Let me start off my saying I am not much of a sports fan. When I was a kid I followed baseball and collected baseball cards. In the mid 70’s, I followed hockey and the Philadelphia Flyers through their first Stanley Cup win. But that’s about it. I have my opinions about professional sports today, but I’ll keep them to myself.

What I do enjoy are sports movies. Football, baseball, hockey; I enjoy them all.

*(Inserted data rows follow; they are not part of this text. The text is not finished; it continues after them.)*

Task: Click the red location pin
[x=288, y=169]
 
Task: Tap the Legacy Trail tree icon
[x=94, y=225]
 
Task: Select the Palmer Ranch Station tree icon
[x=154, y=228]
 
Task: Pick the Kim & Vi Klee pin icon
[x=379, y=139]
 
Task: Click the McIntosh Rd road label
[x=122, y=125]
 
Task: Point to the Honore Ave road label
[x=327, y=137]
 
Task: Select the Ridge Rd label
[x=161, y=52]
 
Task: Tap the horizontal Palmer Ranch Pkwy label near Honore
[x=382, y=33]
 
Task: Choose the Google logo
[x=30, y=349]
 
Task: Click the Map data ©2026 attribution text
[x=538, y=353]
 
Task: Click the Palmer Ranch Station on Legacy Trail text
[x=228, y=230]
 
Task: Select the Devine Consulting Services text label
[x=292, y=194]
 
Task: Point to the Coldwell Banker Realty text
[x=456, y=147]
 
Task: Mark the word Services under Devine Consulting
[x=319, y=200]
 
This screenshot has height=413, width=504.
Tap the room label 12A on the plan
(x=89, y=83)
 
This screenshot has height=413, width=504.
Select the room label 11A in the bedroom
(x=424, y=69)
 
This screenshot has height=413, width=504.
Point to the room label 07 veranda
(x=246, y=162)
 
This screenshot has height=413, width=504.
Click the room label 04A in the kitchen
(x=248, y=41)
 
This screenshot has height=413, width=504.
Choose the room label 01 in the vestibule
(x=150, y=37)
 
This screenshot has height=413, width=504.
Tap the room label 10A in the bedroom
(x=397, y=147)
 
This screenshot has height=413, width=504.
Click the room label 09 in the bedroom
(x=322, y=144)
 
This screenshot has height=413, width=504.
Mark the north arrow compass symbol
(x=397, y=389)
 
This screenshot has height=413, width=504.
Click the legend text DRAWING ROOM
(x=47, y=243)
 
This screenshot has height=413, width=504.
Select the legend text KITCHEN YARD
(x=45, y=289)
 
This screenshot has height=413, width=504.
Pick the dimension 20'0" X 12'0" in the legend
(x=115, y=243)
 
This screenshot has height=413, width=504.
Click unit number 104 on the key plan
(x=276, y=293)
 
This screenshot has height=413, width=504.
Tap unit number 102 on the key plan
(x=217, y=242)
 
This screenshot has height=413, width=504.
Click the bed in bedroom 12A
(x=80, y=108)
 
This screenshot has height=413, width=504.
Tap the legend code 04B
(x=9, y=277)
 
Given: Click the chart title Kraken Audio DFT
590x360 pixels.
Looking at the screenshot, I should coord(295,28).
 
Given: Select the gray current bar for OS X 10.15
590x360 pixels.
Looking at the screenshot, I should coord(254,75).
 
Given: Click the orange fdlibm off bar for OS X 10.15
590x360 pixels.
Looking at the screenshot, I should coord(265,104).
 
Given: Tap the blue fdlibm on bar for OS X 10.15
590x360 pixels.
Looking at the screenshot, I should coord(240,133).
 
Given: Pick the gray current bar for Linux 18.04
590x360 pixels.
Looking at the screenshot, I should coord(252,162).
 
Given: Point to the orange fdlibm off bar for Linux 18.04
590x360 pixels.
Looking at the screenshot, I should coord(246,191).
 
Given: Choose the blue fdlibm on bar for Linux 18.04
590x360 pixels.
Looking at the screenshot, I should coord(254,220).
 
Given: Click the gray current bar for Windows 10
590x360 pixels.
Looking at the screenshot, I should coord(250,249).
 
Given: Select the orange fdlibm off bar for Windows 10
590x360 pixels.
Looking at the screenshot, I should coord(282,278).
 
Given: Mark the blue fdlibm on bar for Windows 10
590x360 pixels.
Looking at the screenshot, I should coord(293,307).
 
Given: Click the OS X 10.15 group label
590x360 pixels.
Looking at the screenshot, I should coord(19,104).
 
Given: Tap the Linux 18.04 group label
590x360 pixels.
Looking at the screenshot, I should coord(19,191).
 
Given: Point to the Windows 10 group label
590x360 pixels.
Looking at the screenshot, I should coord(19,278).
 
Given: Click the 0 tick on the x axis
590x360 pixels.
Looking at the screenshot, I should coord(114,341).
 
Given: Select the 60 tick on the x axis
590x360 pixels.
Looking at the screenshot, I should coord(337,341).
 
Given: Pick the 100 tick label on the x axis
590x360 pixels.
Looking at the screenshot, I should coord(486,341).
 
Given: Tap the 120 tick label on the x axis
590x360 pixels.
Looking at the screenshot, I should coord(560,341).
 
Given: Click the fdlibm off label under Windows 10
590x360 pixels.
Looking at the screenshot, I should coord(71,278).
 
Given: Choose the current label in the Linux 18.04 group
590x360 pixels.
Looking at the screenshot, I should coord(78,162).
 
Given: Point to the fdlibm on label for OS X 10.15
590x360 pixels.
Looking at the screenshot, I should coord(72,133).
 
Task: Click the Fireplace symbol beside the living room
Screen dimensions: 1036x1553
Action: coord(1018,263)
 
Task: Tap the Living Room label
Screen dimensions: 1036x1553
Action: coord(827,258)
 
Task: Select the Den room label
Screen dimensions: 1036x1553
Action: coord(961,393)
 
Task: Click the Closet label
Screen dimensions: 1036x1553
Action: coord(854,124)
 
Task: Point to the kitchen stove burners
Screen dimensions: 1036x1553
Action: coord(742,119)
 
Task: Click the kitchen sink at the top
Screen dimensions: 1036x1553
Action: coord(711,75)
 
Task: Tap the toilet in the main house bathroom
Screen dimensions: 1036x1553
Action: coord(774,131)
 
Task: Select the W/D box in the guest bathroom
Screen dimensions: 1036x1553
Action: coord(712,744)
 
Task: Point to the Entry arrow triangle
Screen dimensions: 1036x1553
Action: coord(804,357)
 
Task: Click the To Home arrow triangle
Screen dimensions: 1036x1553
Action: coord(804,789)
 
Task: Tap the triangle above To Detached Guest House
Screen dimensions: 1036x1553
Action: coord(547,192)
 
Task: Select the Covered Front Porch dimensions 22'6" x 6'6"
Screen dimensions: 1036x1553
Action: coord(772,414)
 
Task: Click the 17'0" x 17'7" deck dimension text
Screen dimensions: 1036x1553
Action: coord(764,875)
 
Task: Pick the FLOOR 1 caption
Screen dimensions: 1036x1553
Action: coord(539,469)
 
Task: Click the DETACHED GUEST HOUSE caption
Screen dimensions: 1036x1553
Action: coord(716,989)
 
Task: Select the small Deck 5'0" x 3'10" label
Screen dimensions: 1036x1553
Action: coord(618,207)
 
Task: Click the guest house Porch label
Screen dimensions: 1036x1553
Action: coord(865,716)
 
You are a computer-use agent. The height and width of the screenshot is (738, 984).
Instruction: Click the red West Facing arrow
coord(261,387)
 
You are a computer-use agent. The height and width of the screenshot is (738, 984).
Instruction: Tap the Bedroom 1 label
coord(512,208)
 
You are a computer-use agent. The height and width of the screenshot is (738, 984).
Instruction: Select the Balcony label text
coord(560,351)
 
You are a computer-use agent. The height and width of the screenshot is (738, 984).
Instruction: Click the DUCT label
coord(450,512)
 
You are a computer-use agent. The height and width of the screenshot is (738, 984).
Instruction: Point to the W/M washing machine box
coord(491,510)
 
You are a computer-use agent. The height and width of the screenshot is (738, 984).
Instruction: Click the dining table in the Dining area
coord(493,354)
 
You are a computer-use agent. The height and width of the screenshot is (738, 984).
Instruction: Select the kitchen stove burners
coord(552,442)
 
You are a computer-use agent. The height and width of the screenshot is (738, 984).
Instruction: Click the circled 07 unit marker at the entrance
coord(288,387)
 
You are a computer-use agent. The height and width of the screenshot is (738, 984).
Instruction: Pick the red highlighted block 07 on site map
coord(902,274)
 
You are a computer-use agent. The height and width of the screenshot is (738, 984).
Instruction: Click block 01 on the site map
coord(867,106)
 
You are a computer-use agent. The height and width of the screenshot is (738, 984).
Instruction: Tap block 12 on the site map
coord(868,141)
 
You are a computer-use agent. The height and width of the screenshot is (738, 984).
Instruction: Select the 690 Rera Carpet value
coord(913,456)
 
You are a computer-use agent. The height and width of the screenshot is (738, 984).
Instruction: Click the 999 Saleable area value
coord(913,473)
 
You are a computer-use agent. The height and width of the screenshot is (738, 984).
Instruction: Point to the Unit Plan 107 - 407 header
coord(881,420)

I enjoy them because to me they are about what sports can really be, a metaphor about life.

My idea for writing this came after I sat down the other night and re-watched the movie Invincible:

I liked Invincible for a few obvious reasons: It was about my local team, the Philadelphia Eagles, and it was a true story; the story of the most unlikely player to ever make the NFL.

The movie is uplifting and fun, but most of all it’s about the underdog having his day in the sun.

Thinking about this, I realized that almost every sports movie made follows this same theme – overcoming all odds. Virtually every sport has had movies like this, and I’ve enjoyed almost every one. There are football movies:

The Replacements

Remember the Titans

Honorable mention: Rudy,  Brian’s Song,  Any Given Sunday , The Blind Side.

Then there’s baseball:

Field of Dreams

Major League

Honorable mention: The Natural, The Babe, Eight Men Out,  Cobb

and there is Hockey:

Miracle

Slap Shot

Basketball Movies:

Hoosiers

I started making a list of sports movie and discovered there are far more than I realized, covering every imaginable sport. I’ve seen most of them, often more than once. Besides the clips here, there are any number of heart warming and inspiring movies: Chariots of Fire, Seabiscuit, A League of Their Own, Friday Night Lights, Bull Durham, The Bad News Bears.

I think one thing sports movies do is remind us what we can find inside ourselves, if we dig deep. The characters in these movies, often based on real-life people, aren’t super heros. They are regular people who overcame obstacles, sometimes great ones, to achieve a goal. Their purpose is to inspire, to pull us to our feet, to believe that even what seems impossible might be possible afterall. Underdogs can be heros.